### Dataset ###

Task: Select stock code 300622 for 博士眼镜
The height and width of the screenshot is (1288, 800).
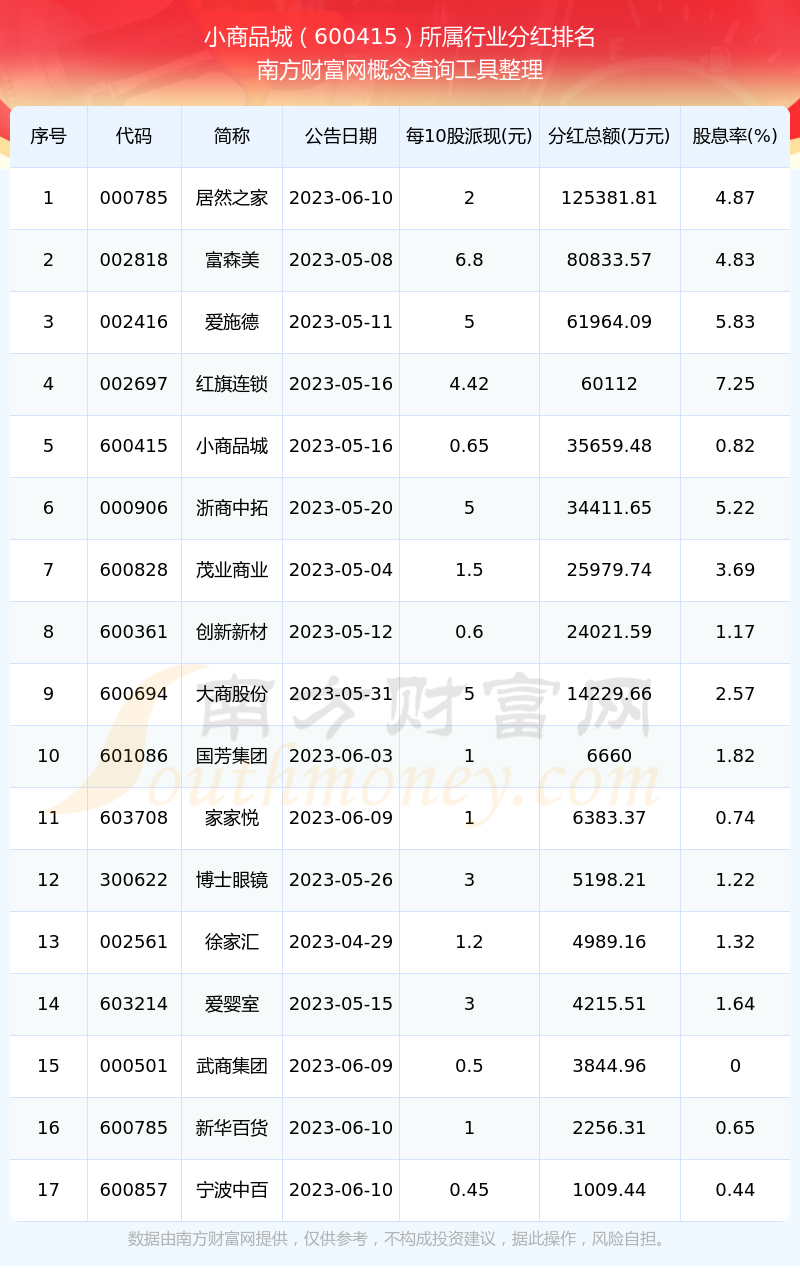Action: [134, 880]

###
### Dataset ###

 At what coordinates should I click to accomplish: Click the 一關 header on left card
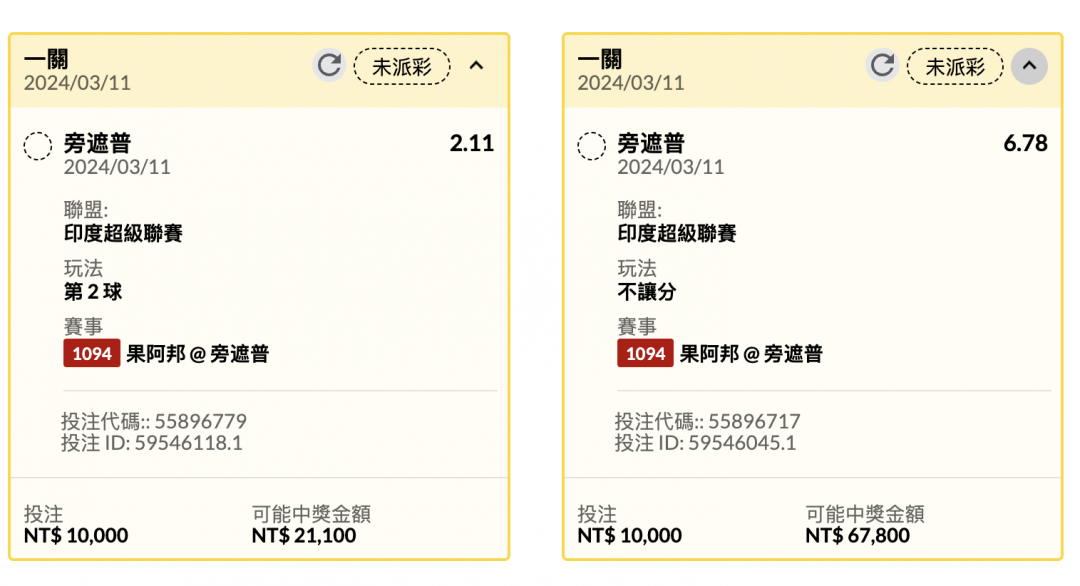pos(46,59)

###

▸ **Task instructions**:
Copy the records starting at the line containing "Task: Select stock code 300622 for 博士眼镜" and ending at the line containing "Action: [134, 880]", switching "screenshot" to "image" and keeping everything else the same. Leave the pictures out.

▸ **Correct output**:
Task: Select stock code 300622 for 博士眼镜
The height and width of the image is (1288, 800).
Action: [134, 880]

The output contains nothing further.